Head coach Pete Carroll said that Sherman played with an undisclosed MCL injury during the season that wasn’t made public via a listing on the team’s injury report, which is a violation of league rules. Carroll called the injury “significant” and “legit” in interviews following Seattle’s season-ending loss to the Atlanta Falcons.
Nevertheless, a knee injury was never listed as an issue for Sherman all season. Schneider said Thursday night that the Seahawks didn’t do anything “malicious” in their handling of Sherman’s injury.
“Obviously it’s something I can’t really get into but we feel like we didn’t do anything that was out of the norm or trying to avoid any rules by any stretch of the imagination,” Schneider said in an interview with Mark Dominick at the Senior Bowl on SiriusXM NFL Radio. “All doctors would tell you you have to manage the player and not the MRI, and the patient not the MRI, and that’s what we did.

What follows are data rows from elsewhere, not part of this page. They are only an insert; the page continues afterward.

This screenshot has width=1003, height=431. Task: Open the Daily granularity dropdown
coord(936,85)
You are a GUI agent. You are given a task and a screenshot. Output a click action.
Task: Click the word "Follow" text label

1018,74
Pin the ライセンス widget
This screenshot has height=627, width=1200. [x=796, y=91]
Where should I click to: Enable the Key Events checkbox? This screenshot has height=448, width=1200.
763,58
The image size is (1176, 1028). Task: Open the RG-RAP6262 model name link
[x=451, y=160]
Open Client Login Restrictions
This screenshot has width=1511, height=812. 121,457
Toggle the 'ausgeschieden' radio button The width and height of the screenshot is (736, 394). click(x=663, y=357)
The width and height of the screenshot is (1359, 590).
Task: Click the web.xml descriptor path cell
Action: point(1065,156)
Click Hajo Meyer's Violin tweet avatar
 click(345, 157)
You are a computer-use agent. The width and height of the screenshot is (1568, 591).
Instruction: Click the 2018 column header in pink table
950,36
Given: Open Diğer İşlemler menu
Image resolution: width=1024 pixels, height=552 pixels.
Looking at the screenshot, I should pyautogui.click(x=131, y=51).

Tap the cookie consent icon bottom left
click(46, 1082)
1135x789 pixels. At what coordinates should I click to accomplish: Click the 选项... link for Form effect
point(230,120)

“He never missed [a game]. The guy was a total stud about it. So yeah, I think Pete — it was in a press conference at the end of the season and was quite frankly was sticking up for the different bumps and bruises and issues that Richard had so I think that’s why they’ve gone ahead with this. But we feel like we didn’t do anything that was malicious at all.”
The league rules on injury reporting state: “All players who have significant or noteworthy injuries must be listed on the practice report, even if the player takes all the reps in practice, and even if the team is certain that he will play in the upcoming game. This is especially true of key players and those players whose injuries have been covered extensively by the media.”
The league is considering possibly punishing the Seahawks for their failure to disclose the injury as the team could lose a second-round draft pick. Sherman believes that would be “foolishness” as well.
Schneider and the Seahawks clearly believe they didn’t violate the spirit of the injury reporting rules, even if they may have violated the letter of the law. The league will have to determine whether they agree with that assessment or not.